CS remembers those who died

National, Normal

The National, Wednesday 18 January 2012

THE Correctional Services yesterday held a remembrance service to honour colleagues who died while on duty.
Acting Deputy Commissioner (operations) Michael Waipo said Jan 17 on the institution’s calendar was meaningful because it marked the day 22 years ago when four of their colleagues, an officer’s daughter and two civilians were killed when the Kuveria Jail came under attack  from the Bougainville Revolutionary Army at the height of the Bougainville Crisis.
Waipo paid tribute to three serving female officers – Corps Edwick Mavack, Janet Chau and Mary Basi – who demonstrated bravery and courage by helping their male colleagues during the crisis.
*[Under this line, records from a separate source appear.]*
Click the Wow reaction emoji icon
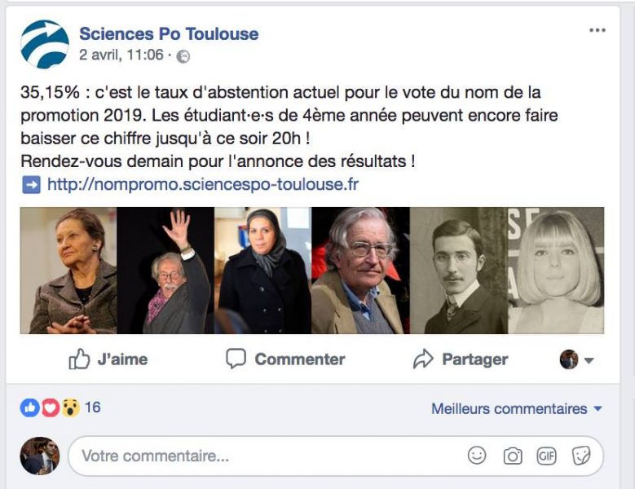The height and width of the screenshot is (489, 635). tap(69, 408)
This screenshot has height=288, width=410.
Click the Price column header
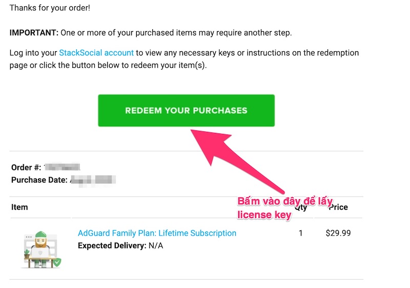pos(338,207)
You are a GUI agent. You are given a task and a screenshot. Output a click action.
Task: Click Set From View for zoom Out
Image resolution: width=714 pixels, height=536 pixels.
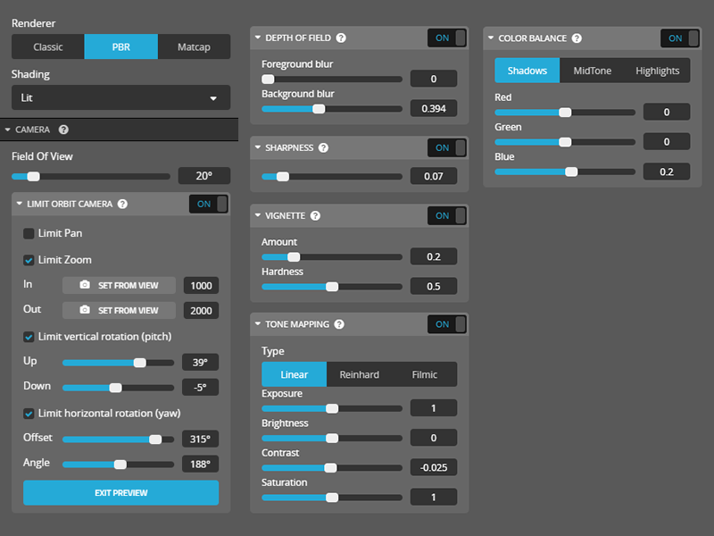128,310

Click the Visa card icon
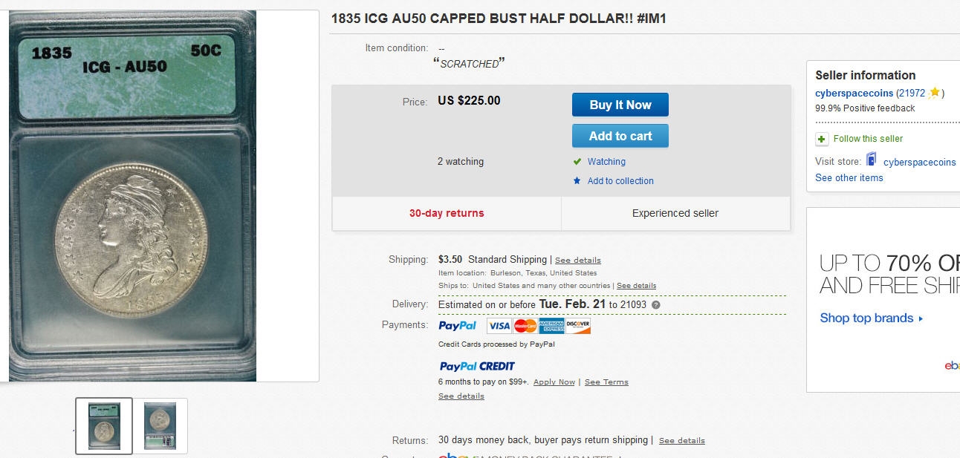pos(499,326)
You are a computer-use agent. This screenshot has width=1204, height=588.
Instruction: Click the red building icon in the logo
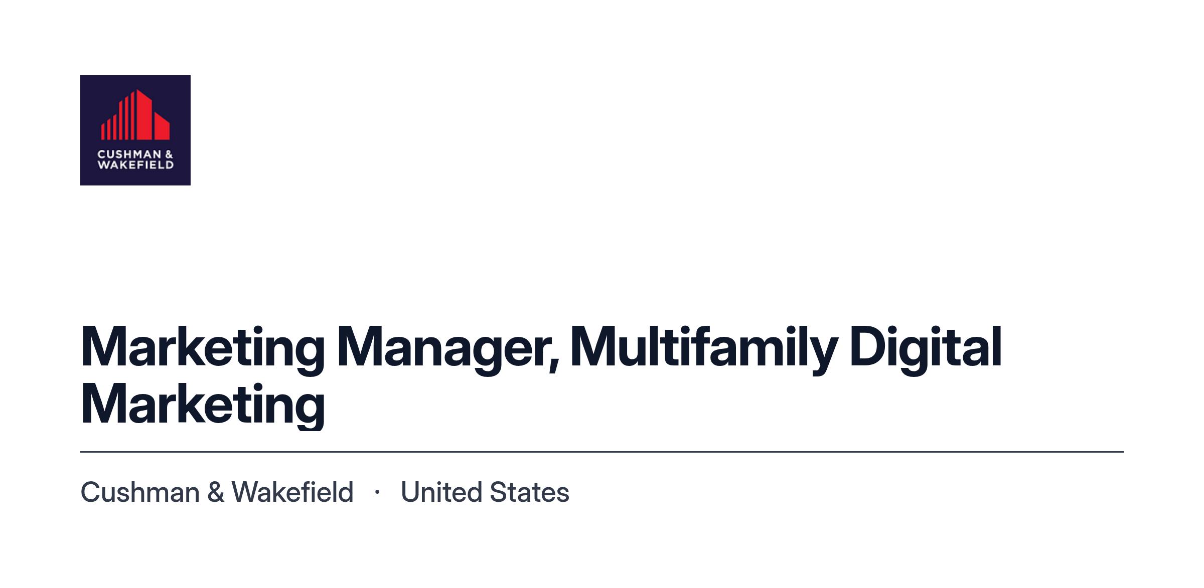click(x=135, y=115)

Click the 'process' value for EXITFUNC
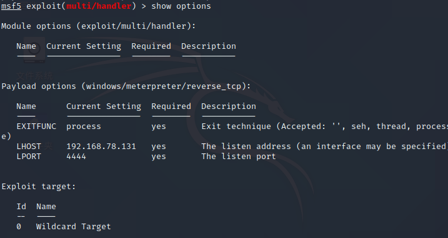[x=84, y=127]
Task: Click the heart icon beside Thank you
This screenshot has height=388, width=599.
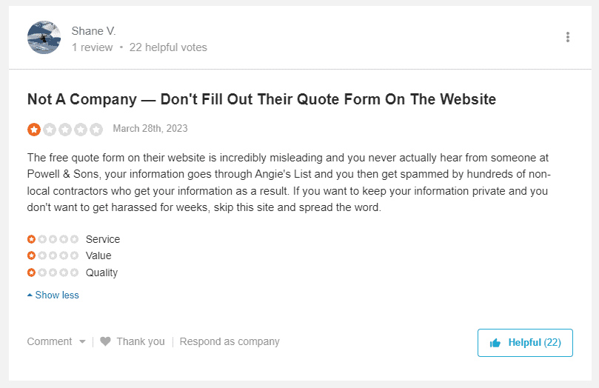Action: pos(105,341)
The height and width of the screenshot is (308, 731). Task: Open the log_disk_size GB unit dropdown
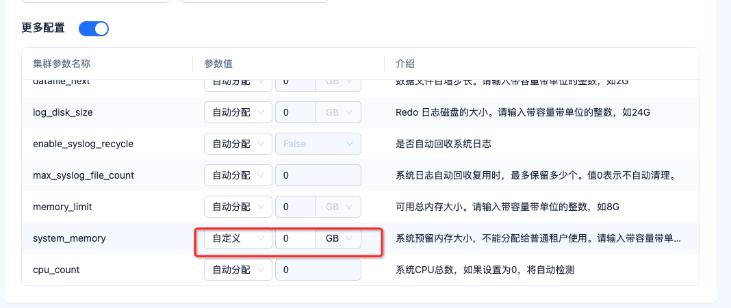click(339, 112)
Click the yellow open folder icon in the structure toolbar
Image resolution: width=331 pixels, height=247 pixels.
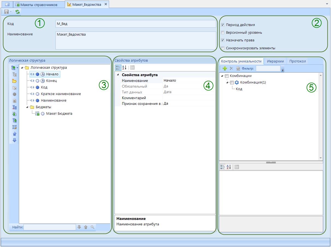pyautogui.click(x=14, y=81)
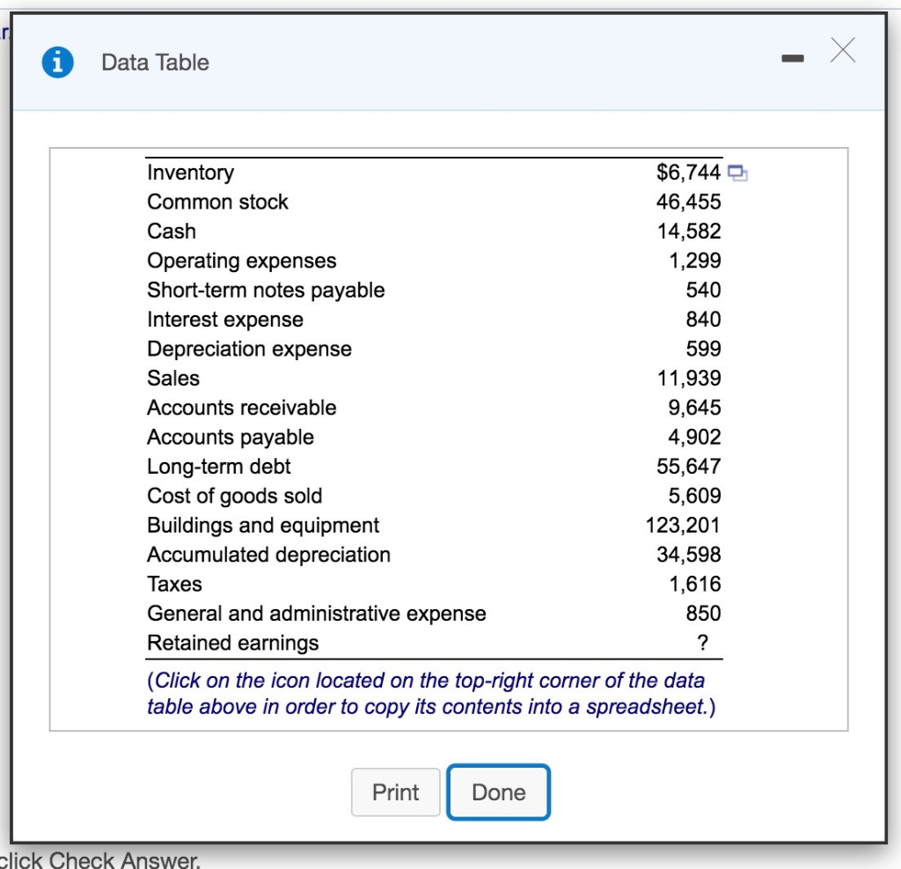Click the spreadsheet export icon on the Inventory row

(737, 173)
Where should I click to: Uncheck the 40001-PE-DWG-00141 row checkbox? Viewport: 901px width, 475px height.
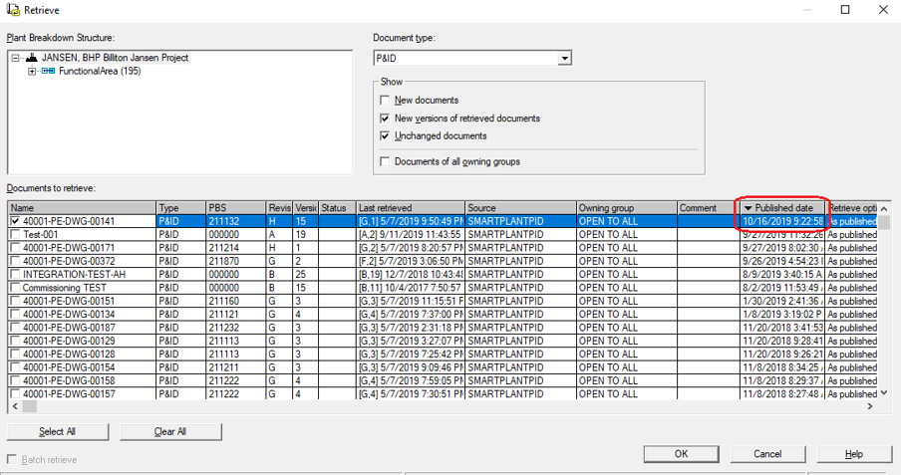[15, 221]
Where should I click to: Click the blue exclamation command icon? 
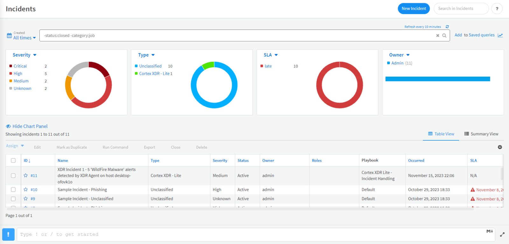tap(8, 234)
“These officers needed to be commended for their services. We need to remember them because they are our friends and colleagues.”
Waipo, who himself is a survivor of the attack, recounted the event, saying: “We became aware of the attack when we heard rapid shots being fired from automatic weapons from the beach end of the prison.
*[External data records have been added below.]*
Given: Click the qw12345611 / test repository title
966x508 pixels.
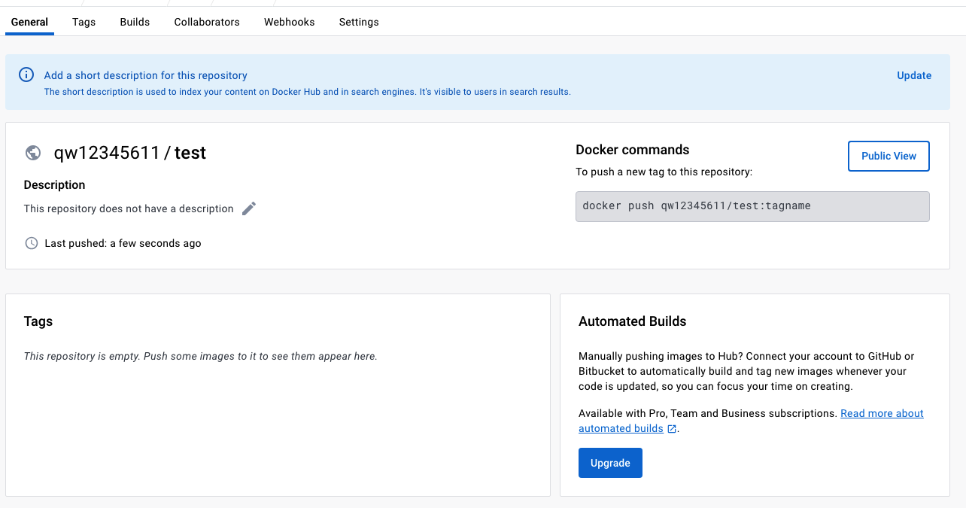Looking at the screenshot, I should tap(129, 153).
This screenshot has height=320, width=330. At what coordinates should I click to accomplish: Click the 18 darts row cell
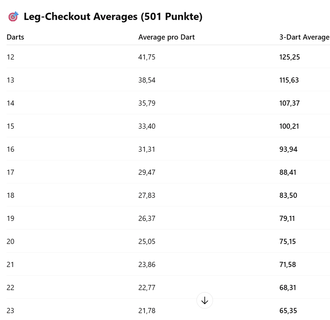11,195
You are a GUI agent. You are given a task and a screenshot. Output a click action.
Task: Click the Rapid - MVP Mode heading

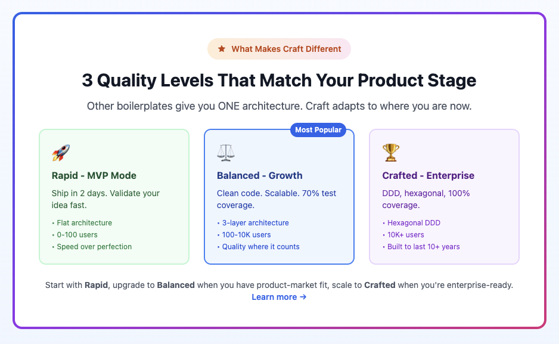click(x=94, y=175)
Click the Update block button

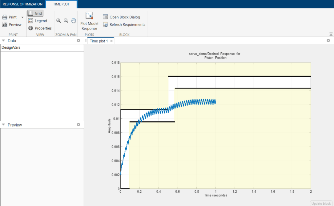click(x=321, y=204)
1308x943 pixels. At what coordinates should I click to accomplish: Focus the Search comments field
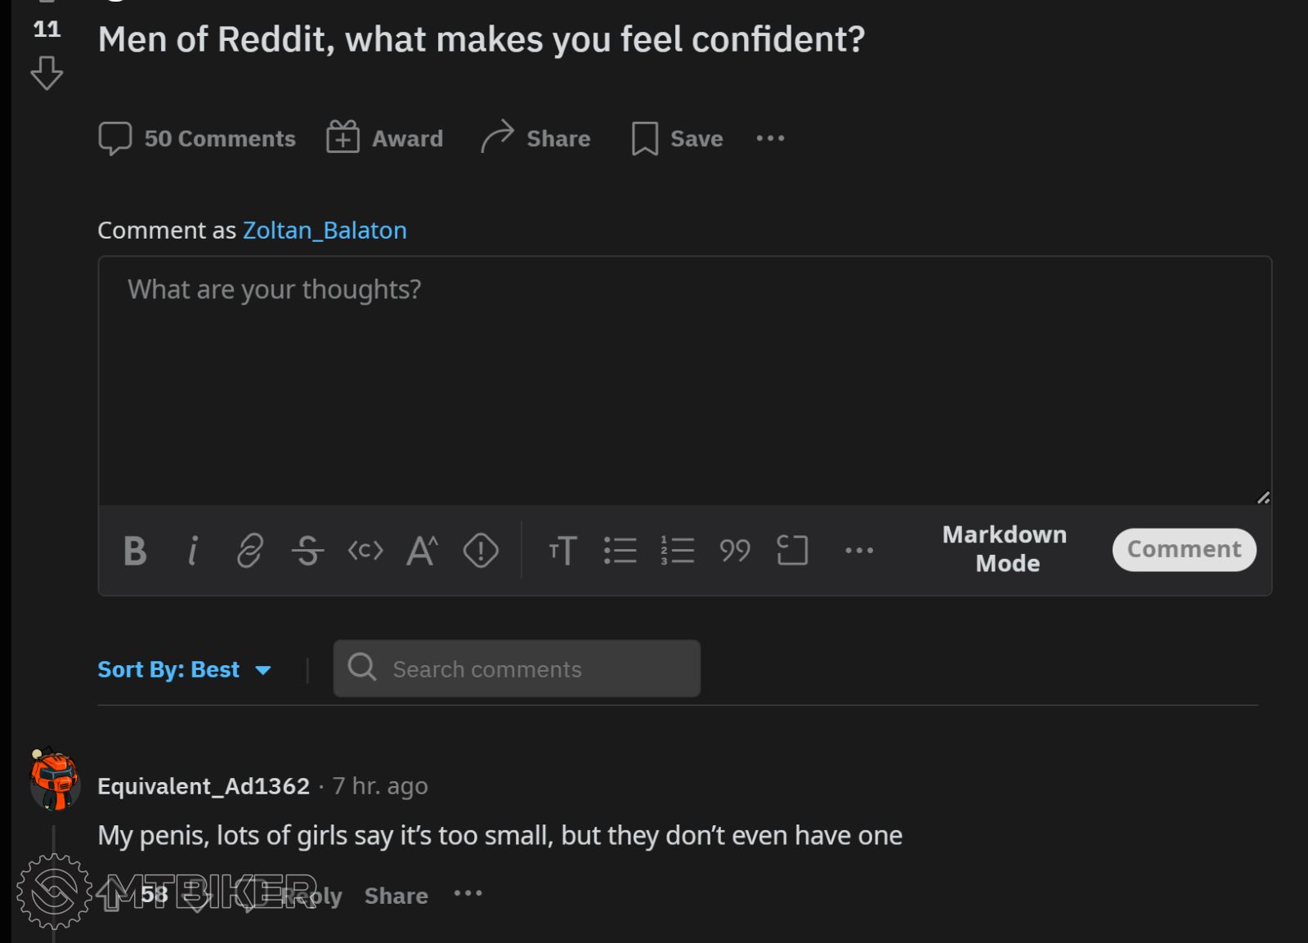pyautogui.click(x=517, y=669)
“Despite the surprise attack we exchanged fire with the rebels until 3am.
“It was not until sunrise that we realised the full extent of the tragedy that had befallen us.”
John Skub, a survivor of the Kuveria attack who sustained pellet wounds to his chest and eyes, said he had no grudge against the Bougainvillians for what they had done to him.
He said they were only fighting for what was rightfully theirs.
He said as a State officer he followed orders to protect the interests of the State.
He said had the government been careful in handling the Panguna Mine issue, there would have been no bloodshed.
Pr Wilfred Gani of the Ela Beach Seventh-day Adventist Church, who gave a brief sermon, said what happened to the fallen officers was a show of love and sacrifice for their people and country.
The institute remembered around 100 other colleagues who died of other causes while on duty.